Yeah, people act like everything was peachy until Trump decided to run, and then people went crazy and voted for him for some unknowable reason. No, things were pretty fucked before Trump. We had decades of our "leaders" in Washington treating the people with contempt and making decisions for personal benefit, rather than what benefits the people. We had bribery, I mean lobbying, behind a ton of the laws that got passed. And that's without even getting into the tyrannical stuff, like the Patriot act, the NSA spying, etc.

No, the government was pretty blatantly not serving the people's interests when Trump came along. That doesn't make Trump a good solution to the problem, but nobody should be surprised when people vote for an outsider who says "I'm for you, and I'm going to help you take back your country from the out of touch elites who hate you and only look out for themselves". It would be surprising if that promise didn't resonate with people.

retsibsi 2 hours ago | parent | next [-]

> but nobody should be surprised when people vote for an outsider who says "I'm for you, and I'm going to help you take back your country from the out of touch elites who hate you and only look out for themselves"

Sort of, but that was always a pretty obvious tack to take, and I don't think there was ever a shortage of would-be leaders willing to play that role. So we're still left with the question of why the voters chose the most obviously untrustworthy guy to play it.

pesus 35 minutes ago | parent [-]

I think there is a shortage of would-be leaders like that though, that's the problem. Or at least would be leaders that gained any real traction. The only other one in the past decade was Bernie.

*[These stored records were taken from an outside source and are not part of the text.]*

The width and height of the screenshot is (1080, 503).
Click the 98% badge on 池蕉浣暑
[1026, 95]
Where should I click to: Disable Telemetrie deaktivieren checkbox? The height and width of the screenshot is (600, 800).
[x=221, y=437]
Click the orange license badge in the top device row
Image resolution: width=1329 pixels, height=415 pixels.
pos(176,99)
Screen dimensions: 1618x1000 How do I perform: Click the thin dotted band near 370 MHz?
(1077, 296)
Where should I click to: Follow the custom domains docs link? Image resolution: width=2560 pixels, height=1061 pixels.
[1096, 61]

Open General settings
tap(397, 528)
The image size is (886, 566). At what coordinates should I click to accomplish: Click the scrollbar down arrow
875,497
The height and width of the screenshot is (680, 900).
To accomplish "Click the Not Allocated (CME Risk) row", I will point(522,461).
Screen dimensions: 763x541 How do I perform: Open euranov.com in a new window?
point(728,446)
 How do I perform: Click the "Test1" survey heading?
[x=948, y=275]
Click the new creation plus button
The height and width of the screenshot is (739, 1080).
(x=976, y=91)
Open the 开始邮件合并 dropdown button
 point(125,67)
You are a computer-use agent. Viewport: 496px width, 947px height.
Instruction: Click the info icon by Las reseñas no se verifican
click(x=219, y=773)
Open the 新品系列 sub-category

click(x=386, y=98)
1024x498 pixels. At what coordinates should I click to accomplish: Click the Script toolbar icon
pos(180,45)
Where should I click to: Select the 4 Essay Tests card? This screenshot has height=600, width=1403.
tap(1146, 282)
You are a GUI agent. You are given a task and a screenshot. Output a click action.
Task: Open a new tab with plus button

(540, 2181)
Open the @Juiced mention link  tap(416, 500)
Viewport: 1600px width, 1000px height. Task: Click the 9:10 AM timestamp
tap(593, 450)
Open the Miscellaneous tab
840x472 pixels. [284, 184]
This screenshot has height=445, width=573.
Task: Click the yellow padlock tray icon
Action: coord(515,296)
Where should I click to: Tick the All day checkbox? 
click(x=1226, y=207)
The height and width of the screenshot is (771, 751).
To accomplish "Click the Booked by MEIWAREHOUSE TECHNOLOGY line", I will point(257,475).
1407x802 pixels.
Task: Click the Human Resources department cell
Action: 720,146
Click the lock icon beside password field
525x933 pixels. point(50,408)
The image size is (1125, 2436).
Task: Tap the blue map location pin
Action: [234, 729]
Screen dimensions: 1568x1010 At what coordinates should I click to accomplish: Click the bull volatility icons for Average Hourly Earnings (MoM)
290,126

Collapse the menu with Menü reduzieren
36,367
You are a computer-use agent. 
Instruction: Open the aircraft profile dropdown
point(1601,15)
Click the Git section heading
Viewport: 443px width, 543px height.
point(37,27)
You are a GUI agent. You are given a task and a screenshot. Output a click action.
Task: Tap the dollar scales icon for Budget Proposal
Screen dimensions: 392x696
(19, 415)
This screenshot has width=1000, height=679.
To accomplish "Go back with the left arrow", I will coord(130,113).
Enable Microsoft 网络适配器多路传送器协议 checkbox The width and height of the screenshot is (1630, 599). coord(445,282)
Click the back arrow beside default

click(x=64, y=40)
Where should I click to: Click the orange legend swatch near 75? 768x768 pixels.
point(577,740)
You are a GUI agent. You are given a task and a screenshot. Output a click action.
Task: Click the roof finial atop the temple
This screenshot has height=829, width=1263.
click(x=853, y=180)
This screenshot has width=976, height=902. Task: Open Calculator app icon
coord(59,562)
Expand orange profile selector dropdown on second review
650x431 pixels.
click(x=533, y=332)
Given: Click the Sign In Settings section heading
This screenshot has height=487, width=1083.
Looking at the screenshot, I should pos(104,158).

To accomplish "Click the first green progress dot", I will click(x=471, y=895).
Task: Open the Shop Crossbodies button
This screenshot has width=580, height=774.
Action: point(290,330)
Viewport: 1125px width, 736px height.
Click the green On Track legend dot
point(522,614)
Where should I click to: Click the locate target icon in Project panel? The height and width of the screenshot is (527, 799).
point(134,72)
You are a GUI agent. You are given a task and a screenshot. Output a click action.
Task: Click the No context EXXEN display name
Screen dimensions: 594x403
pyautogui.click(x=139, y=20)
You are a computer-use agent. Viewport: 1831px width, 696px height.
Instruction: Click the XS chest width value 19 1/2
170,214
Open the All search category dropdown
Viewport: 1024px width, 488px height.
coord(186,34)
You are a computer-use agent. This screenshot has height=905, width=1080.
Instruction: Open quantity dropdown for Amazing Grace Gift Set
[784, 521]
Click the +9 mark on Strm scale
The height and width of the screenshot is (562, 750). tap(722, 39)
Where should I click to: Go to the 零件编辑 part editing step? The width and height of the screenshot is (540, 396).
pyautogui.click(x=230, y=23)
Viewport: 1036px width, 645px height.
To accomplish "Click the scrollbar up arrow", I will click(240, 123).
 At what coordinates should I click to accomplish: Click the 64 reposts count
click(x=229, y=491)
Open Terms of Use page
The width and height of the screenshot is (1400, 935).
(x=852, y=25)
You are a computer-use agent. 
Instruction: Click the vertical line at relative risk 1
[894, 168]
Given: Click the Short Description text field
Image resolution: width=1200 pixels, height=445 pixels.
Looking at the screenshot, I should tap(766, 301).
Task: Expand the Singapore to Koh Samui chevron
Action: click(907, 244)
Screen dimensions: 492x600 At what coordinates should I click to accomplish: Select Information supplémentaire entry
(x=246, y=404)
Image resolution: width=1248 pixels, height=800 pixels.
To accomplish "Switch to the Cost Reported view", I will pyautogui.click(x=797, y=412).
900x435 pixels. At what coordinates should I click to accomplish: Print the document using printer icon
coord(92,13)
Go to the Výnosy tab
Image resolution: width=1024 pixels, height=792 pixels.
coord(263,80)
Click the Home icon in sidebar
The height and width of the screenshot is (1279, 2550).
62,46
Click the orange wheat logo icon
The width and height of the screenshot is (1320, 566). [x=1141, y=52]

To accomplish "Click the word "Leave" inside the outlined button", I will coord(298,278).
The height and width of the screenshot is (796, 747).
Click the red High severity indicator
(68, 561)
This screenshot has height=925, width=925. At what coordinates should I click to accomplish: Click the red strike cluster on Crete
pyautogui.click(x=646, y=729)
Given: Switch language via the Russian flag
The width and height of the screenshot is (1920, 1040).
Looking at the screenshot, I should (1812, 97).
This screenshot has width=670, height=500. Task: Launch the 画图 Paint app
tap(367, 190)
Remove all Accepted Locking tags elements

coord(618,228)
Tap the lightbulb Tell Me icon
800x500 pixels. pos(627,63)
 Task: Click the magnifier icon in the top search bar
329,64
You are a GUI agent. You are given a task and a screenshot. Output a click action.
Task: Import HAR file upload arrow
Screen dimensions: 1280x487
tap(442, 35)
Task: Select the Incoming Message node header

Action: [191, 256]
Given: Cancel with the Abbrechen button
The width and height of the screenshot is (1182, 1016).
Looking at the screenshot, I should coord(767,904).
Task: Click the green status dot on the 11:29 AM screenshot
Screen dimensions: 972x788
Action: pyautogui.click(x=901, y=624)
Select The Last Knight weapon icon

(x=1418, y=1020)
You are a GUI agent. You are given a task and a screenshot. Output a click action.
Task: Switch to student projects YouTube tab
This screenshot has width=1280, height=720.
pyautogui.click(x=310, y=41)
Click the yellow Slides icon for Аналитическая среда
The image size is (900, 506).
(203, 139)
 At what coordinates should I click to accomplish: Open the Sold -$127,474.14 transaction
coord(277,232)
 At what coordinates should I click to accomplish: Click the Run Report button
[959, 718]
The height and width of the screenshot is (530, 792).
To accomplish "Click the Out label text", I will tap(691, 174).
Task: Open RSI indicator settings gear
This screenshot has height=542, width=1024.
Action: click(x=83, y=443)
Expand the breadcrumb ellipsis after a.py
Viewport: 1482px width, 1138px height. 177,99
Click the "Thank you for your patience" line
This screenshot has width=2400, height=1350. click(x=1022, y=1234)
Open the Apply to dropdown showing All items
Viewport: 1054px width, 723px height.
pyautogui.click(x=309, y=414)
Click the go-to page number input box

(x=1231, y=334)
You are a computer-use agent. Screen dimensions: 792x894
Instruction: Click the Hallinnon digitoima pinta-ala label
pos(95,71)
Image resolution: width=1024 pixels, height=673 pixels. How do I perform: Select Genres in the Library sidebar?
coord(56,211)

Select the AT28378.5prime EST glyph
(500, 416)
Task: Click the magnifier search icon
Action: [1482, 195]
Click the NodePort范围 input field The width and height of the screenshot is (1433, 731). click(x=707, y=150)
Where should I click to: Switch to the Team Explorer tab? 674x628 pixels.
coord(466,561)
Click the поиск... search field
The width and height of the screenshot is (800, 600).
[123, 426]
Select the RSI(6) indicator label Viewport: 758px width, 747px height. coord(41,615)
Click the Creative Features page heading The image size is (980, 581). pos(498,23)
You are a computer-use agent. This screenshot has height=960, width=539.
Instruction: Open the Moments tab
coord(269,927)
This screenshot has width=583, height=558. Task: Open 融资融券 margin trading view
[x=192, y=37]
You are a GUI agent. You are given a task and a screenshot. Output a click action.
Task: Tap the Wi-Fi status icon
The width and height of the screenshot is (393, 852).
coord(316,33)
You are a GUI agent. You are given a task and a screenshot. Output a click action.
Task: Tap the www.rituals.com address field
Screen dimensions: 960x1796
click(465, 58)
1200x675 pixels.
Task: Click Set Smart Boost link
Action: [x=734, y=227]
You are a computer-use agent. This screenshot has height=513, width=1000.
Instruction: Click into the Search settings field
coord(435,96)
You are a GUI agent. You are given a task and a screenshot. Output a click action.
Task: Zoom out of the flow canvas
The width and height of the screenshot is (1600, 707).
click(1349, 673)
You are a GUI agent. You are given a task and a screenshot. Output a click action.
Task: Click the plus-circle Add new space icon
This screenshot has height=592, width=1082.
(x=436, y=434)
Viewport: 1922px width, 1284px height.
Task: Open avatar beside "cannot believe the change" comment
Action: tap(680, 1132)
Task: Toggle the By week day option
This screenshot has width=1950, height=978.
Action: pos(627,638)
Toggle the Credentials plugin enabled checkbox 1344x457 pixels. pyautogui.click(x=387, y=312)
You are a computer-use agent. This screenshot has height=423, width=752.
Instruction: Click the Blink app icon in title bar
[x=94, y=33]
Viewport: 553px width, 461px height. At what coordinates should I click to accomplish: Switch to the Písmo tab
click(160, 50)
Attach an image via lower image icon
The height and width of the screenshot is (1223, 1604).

Unfortunately for the past 3 elections, it essentially came down to the obviously untrustworthy "outsider" vs the ultimate establishment candidate. For a lot of people, it's as simple as that.

JumpCrisscross 2 hours ago | parent | prev [-]

> nobody should be surprised when people vote for an outsider who says "I'm for you, and I'm going to help you take back your country from the out of touch elites who hate you and only look out for themselves

Which is ironic, given Trump has been pretty great for anyone who is rich or well connected.

lotsofpulp 2 hours ago | parent | prev [-]

What if the electorate is so stupid that what appeals to them is ruinous?

What if the electorate is so stupid that it simply votes against women in order to affirm their personal desires to not be at bottom of the socioeconomic rankings, however delusional those may be?